The ruling was a major win for the Trump administration’s effort to restore federal control over immigration policy and limit what Republicans have long argued is the endless expansion of “temporary” programs that become permanent in practice.
Mamdani, however, made clear he intends to fight the decision politically.
In a video message released after the Court’s 6-3 ruling, the Democratic socialist mayor said the decision was placing lives in jeopardy and pledged solidarity with immigrant communities affected by the change.
“Many of you know, this is a city of eight and a half million people, more than three million of us were born elsewhere — I’m one of them,” Mamdani said. “We’re a city that’s proud of our immigrant heritage.”
The mayor reserved particular attention for New York’s Haitian community.
“When we think about — especially what Haitian New Yorkers have had to deal with, not just for weeks or months or years, but frankly for decades we have seen a cruelty that has become normalized,” he said.
Then came the declaration that quickly became the headline.
“To have a people who frankly taught the world about freedom, have their own freedom be put in jeopardy by the actions of a Supreme Court and a federal administration, it is not only cruel — it’s something that we will not ever accept.”
The Supreme Court’s ruling centered on the legal authority granted to Congress when it created TPS in 1990.
According to the Court, the statute was designed as a short-term humanitarian measure for foreign nationals unable to safely return to their home countries and explicitly limits judicial review regarding decisions to terminate those designations.
“The TPS statute plainly bars consideration of respondents’ non-constitutional claims,” the Court wrote. “It allows ‘no judicial review of any determination… with respect to the… termination’ of a TPS designation.”
In other words, the justices concluded that Congress gave the executive branch broad authority over these decisions and sharply restricted the ability of courts to second-guess them.
That distinction is significant.
Supporters of the ruling argue the decision is fundamentally about enforcing immigration law as written rather than allowing temporary programs to evolve into de facto permanent residency pathways without congressional approval.
Critics, including Mamdani and several congressional Democrats, argue the ruling could destabilize families and communities that have lived in the United States for years.
In a separate statement, Mamdani warned the decision would “cause enormous pain across the five boroughs.”
“You will not face this cruelty alone,” he said. “This administration will stand alongside immigrant New Yorkers today, tomorrow, and every day that follows.”
Other Democrats echoed that message.
Rep. Rob Menendez of New Jersey accused the Trump administration of seeking to expand the undocumented population through enforcement actions.
“This administration wants to create the largest undocumented population that it possibly can,” Menendez claimed.
The White House and its allies have consistently rejected that argument, maintaining that immigration enforcement and the expiration of temporary protections are necessary to restore credibility to a system that voters increasingly view as broken.
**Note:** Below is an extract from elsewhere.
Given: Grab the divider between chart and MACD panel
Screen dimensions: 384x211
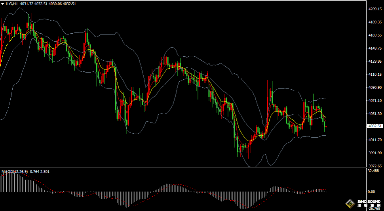Looking at the screenshot, I should tap(183, 168).
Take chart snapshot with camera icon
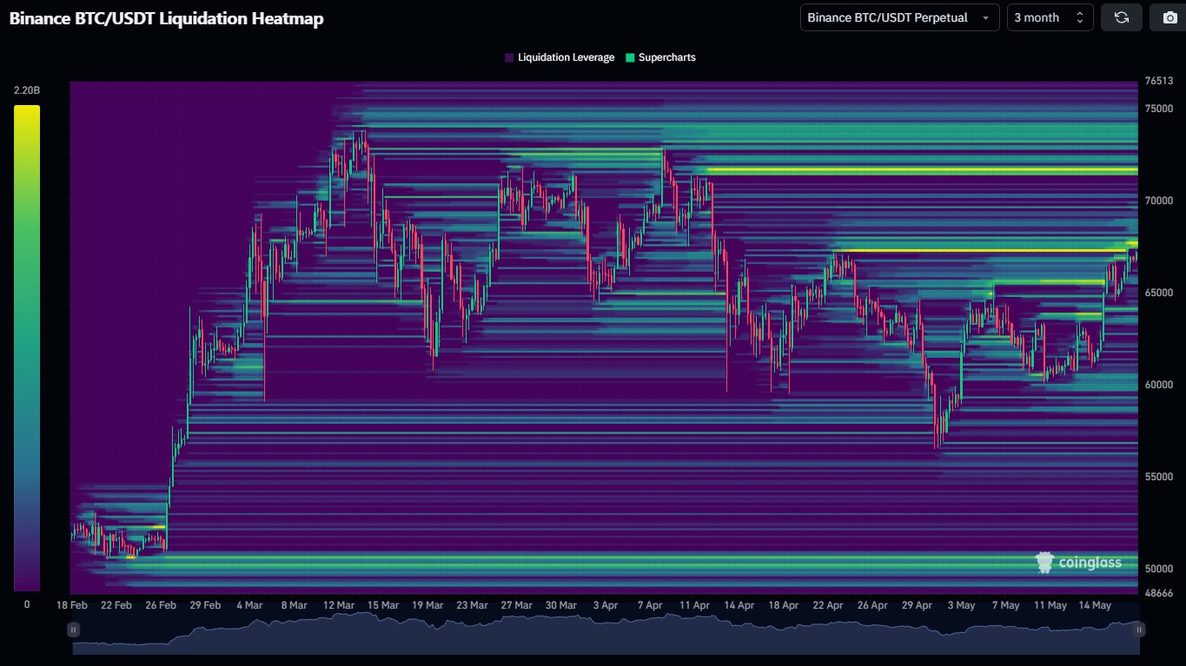 1169,17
The clash highlights a broader battle that is likely to define the years ahead: whether immigration policy should be driven primarily by humanitarian exceptions or by strict adherence to federal law and temporary programs remaining temporary.
For Trump and his supporters, the Supreme Court’s ruling represents a return to that principle. For progressive leaders like Mamdani, it is another front in a larger fight over the future identity of America’s cities.
And as the 2028 political cycle begins to take shape, that debate is only getting louder.